Try it:
Find each line below containing the word "heading" and copy it.

Records for processing:
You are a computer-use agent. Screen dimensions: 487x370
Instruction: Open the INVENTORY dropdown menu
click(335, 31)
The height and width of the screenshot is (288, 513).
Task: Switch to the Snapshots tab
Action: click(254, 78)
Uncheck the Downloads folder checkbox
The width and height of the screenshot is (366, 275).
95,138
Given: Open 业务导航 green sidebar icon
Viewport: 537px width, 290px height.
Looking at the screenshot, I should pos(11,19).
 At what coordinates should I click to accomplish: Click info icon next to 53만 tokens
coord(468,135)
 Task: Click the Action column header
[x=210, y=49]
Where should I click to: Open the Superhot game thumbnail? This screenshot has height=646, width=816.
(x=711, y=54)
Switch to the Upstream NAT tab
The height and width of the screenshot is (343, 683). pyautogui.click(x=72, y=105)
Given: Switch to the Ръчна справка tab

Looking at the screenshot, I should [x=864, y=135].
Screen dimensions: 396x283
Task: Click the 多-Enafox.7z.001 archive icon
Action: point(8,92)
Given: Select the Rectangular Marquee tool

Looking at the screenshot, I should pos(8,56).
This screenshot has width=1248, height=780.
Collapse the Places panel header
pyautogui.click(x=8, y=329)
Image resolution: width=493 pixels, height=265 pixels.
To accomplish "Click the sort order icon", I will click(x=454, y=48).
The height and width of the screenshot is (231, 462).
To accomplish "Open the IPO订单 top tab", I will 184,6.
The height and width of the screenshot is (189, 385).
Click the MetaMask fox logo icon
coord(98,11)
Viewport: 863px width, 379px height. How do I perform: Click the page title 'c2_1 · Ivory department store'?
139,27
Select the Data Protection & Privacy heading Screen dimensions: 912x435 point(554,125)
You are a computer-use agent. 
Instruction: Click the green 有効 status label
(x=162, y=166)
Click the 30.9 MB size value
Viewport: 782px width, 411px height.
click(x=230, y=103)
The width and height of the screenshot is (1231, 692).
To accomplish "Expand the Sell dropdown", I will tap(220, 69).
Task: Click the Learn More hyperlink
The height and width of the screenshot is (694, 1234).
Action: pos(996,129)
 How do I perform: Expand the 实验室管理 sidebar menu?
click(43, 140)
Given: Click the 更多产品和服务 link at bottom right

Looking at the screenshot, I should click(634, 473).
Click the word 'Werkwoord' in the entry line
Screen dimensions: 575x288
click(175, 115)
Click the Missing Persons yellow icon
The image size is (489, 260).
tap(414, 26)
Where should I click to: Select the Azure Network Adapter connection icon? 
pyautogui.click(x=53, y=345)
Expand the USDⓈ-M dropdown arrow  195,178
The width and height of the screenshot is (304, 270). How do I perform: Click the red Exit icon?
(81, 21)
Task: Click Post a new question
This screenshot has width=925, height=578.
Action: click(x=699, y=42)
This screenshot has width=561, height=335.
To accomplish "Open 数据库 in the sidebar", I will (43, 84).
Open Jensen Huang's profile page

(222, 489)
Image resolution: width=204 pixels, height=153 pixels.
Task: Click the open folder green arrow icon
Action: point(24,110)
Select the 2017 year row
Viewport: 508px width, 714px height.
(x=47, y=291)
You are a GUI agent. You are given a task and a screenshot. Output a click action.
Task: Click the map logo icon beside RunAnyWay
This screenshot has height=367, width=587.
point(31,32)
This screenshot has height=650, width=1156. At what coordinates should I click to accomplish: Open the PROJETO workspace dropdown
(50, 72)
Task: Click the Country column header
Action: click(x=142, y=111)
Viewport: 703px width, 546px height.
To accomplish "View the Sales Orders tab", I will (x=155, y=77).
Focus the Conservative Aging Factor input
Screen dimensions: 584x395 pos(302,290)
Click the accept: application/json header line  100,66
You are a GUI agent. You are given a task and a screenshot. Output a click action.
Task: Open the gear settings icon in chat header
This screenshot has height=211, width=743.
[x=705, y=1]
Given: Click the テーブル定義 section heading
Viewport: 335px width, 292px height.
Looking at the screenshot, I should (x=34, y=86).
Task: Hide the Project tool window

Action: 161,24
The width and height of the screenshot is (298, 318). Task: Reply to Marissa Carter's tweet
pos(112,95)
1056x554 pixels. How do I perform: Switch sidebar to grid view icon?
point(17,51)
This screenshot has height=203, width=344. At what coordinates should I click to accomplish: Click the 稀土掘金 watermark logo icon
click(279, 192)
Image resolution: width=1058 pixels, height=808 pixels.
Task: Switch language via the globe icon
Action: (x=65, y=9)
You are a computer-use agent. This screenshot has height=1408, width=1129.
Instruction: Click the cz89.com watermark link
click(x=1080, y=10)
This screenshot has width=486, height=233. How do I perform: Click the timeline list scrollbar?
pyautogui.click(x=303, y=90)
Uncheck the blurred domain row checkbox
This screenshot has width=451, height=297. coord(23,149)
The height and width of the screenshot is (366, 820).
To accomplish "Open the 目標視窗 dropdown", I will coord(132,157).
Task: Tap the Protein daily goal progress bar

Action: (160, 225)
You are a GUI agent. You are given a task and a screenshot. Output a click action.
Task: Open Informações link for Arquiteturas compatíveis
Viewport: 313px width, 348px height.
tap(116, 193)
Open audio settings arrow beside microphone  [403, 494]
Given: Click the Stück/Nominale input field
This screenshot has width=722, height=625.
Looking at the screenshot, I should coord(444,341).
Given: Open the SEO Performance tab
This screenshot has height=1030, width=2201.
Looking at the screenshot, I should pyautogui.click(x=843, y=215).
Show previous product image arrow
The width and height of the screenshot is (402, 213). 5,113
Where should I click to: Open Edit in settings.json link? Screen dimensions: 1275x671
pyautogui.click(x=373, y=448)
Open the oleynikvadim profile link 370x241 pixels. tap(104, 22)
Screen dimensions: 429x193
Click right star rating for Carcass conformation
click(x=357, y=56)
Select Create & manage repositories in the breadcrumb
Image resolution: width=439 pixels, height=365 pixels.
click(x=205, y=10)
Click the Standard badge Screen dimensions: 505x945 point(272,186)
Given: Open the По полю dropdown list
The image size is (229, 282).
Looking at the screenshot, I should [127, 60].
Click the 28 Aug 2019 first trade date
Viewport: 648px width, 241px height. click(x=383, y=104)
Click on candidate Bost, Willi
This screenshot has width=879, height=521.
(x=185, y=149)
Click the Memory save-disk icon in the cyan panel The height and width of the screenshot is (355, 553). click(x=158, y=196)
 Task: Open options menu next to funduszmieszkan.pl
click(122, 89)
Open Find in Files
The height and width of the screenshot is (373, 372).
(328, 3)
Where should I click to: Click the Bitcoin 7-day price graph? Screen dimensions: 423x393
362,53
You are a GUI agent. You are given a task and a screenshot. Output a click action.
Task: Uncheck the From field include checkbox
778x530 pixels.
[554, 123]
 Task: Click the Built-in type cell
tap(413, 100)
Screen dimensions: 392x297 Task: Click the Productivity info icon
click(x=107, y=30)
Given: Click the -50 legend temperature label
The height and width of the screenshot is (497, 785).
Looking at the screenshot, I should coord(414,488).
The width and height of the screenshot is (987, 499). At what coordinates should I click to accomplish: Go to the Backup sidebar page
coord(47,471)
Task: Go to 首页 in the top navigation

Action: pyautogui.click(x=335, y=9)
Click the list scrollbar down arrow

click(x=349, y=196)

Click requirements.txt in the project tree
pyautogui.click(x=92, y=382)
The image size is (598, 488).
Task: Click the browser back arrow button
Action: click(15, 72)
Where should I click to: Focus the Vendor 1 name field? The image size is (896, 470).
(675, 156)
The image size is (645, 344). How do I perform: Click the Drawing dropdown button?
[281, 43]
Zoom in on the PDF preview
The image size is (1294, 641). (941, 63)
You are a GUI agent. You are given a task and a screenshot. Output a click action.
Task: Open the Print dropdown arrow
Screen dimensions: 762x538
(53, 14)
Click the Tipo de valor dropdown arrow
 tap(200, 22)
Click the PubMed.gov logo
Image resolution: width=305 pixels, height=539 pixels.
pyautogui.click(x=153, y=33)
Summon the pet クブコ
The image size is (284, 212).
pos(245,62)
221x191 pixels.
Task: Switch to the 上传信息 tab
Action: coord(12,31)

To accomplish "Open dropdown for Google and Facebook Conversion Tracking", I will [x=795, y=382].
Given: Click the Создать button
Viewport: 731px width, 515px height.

Expected answer:
Select the Data Protection & Privacy heading Screen dimensions: 912x435 point(554,125)
Given: Click the テーブル定義 section heading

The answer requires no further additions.